◆ Work item
Could you repeat every line below exactly, skipping the images?

◆ Stored items
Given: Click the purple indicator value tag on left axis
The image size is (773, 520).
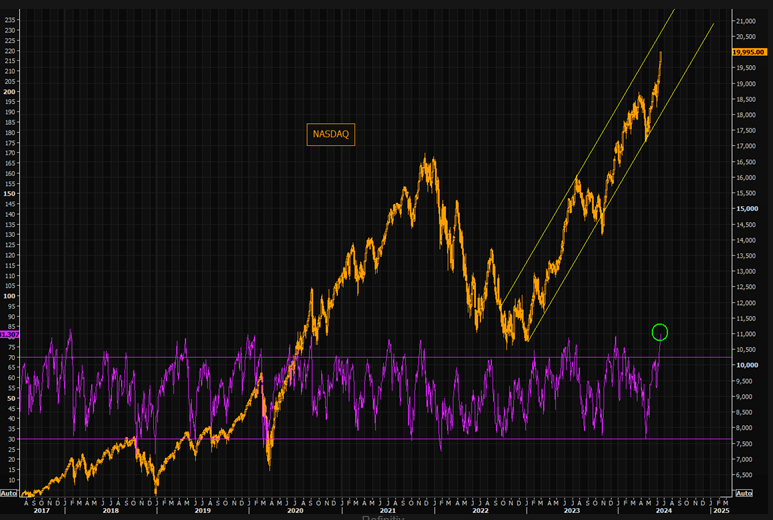Looking at the screenshot, I should [x=9, y=335].
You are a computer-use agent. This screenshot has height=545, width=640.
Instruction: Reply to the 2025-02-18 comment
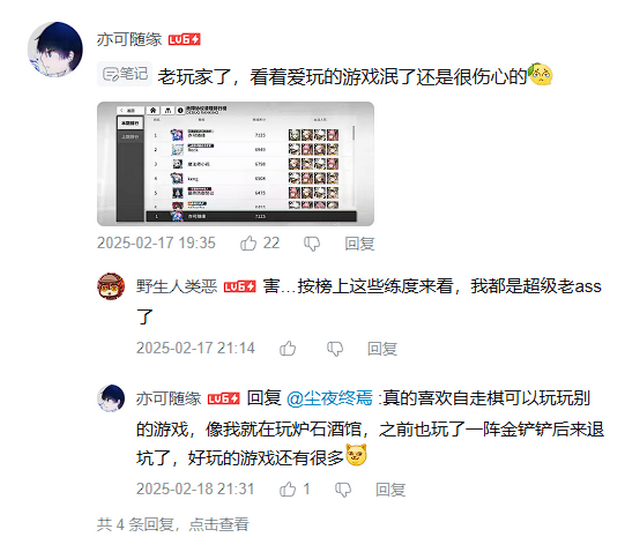coord(390,489)
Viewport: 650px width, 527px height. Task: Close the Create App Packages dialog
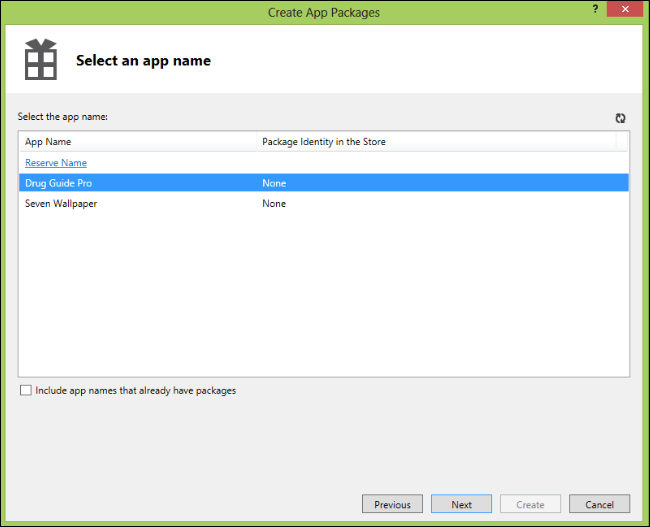coord(624,9)
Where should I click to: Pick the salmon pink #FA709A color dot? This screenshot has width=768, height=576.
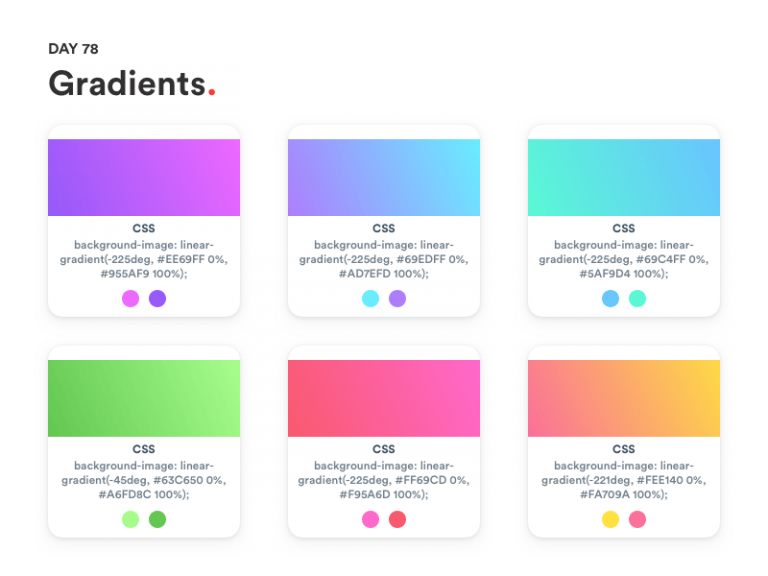tap(637, 519)
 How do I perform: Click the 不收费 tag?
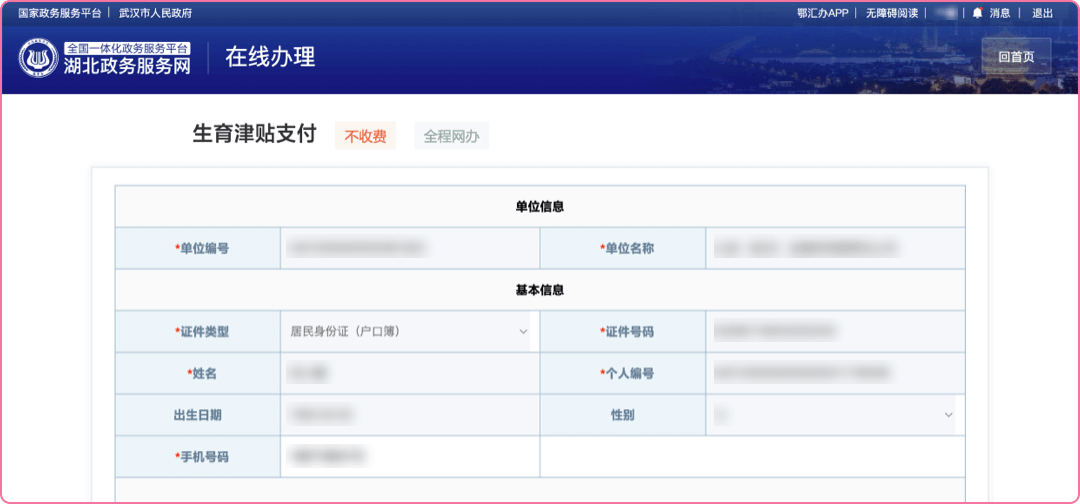365,136
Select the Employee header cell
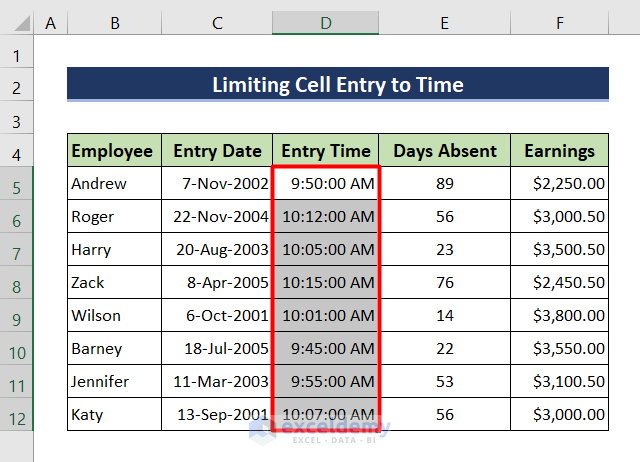 pos(114,151)
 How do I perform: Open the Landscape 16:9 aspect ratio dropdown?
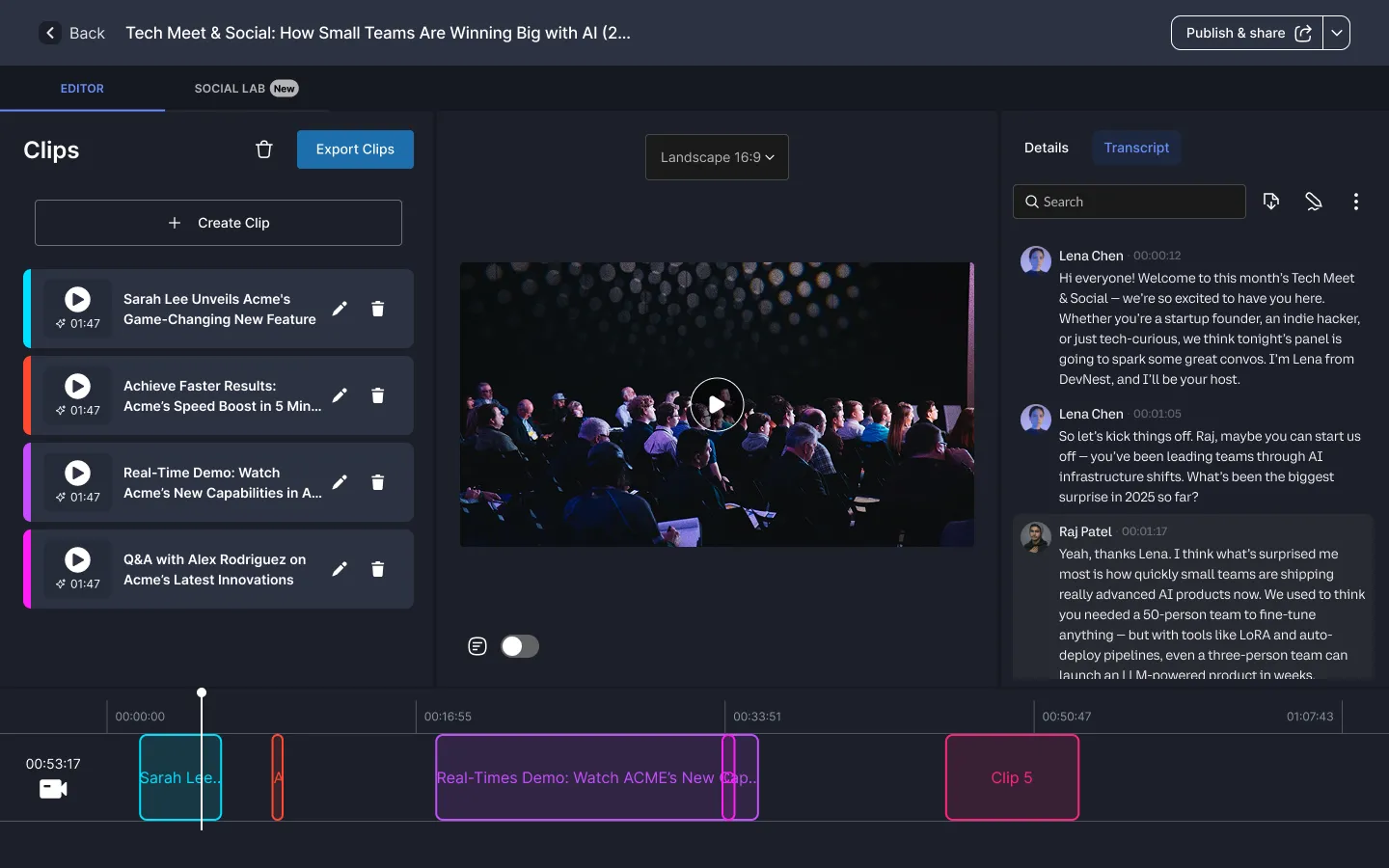pyautogui.click(x=717, y=157)
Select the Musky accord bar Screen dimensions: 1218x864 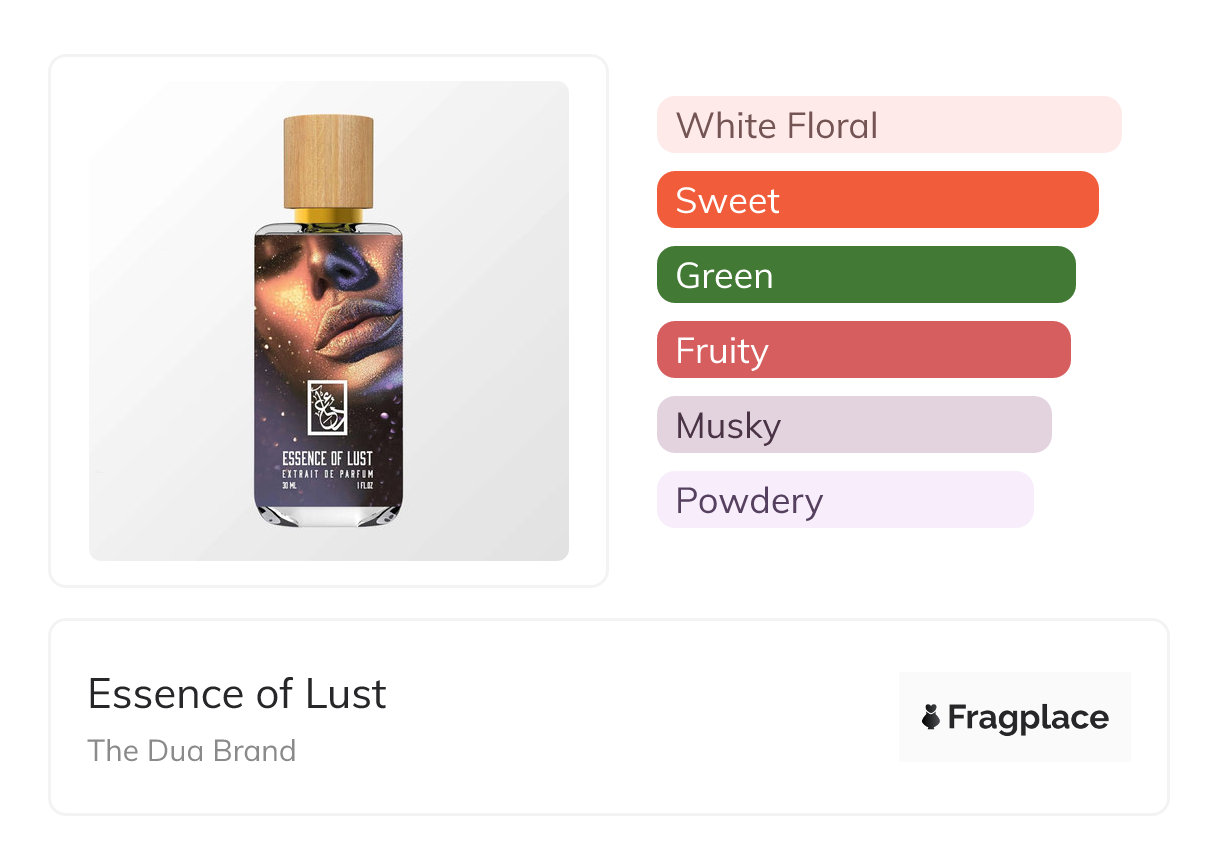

◆ Answer for this exercise
Given: Click the purple indicator value tag on left axis
The image size is (773, 520).
Looking at the screenshot, I should [x=9, y=335].
You are a computer-use agent. This screenshot has height=545, width=640.
Instruction: Reply to the 2025-02-18 comment
coord(390,489)
Viewport: 650px width, 527px height. Task: Close the Create App Packages dialog
coord(624,9)
Where should I click to: Pick the salmon pink #FA709A color dot? This screenshot has width=768, height=576.
tap(637, 519)
 How do I perform: Click the 不收费 tag?
365,136
Select the Employee header cell
 pos(114,151)
 How do I perform: Open the Landscape 16:9 aspect ratio dropdown?
pyautogui.click(x=717, y=157)
Select the Musky accord bar Screen dimensions: 1218x864 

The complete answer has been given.